After alignment of reads and conversion to BAM I can visualize the existence of a 9-base deletion.
This deletion region is also called correctly by mpileup and bcftools
bcftools mpileup -Ou -f $ref xxx.bam -o newbcfMPILE_xxx
bcftools call newbcfMPILE_xxx --ploidy 1 -mv -Ov -o newbcfMPILE_xxx_haploid.vcf
bcftools call newbcfMPILE_xxx --ploidy 1 -c -Ov | vcfutils vcf2fq > cns_xxx.fq
In consensus sequence this portion is:
ctagtttgtctAgtttGaagcta <--consensus from vcf2fq
ctagtttg---------aagcta <--Expect this because reads with deletions is predominant
...........A....G...... <--mutations in other reads without deletion, which fill in the gaps in the consensus
ctagtttgtctGgtttTaagcta <--REF
In the vcf file I do see these indel mutations with more mutant reads than non-indels.
#CHROM POS REF ALT QUAL INFO
SARSCOV2 11287 GTCTGGTTTT G 228.344 DP=224; DP4=27,1,167,29;MQ=54
SARSCOV2 11288 TCTGGTTTTA T 228.325 DP=205; DP4=15,4,159,27;MQ=54
167+29 = 196 reads out of 224 total show the deletion.

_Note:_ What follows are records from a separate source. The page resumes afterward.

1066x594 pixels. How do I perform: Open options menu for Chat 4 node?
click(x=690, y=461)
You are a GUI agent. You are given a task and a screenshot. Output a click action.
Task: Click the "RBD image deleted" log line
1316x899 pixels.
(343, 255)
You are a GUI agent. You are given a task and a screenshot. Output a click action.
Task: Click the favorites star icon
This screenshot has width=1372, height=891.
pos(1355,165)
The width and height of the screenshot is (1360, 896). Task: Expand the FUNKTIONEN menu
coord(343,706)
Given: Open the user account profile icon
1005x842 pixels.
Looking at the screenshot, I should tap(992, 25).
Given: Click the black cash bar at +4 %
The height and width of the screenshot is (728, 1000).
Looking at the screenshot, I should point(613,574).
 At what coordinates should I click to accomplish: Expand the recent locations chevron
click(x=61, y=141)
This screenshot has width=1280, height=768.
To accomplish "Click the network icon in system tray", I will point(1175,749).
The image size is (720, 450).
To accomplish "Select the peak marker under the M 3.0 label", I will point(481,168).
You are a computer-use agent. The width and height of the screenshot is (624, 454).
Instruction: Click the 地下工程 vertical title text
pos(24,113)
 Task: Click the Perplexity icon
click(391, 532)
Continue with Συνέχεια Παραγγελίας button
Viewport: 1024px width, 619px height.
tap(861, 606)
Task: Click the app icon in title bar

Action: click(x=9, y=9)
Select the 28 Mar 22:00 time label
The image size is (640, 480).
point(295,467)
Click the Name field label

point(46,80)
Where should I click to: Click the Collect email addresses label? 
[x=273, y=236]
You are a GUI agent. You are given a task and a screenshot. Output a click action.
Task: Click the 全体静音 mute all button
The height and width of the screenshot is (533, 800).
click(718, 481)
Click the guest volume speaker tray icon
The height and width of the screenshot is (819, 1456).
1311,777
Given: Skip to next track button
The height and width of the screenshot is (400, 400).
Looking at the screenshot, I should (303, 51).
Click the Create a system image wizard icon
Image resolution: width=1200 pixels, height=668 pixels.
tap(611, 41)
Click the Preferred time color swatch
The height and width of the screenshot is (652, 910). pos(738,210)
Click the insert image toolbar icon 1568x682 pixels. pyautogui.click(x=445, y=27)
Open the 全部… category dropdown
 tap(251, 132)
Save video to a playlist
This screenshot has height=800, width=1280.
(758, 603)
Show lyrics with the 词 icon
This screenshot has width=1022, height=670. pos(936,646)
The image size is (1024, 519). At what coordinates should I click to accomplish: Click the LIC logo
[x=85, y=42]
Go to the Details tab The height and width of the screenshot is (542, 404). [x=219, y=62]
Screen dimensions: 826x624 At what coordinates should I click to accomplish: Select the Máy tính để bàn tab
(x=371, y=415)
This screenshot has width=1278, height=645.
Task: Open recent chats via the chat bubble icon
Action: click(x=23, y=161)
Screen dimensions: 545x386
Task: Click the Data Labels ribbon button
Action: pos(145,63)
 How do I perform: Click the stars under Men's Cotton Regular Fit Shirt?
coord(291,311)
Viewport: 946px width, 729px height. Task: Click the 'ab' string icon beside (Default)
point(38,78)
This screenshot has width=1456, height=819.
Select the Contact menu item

Other deletion overlaps except one base at either end, with a similar dominant proportion.
Is there a way I can generate consensus with the deleted portion removed (or filled in with ---------) instead of nucleotides from the minority reads?
I have an alternative python script to count bases at each position and call consensus, but it does not have the statistics as samtools/bcftools/vcfutils.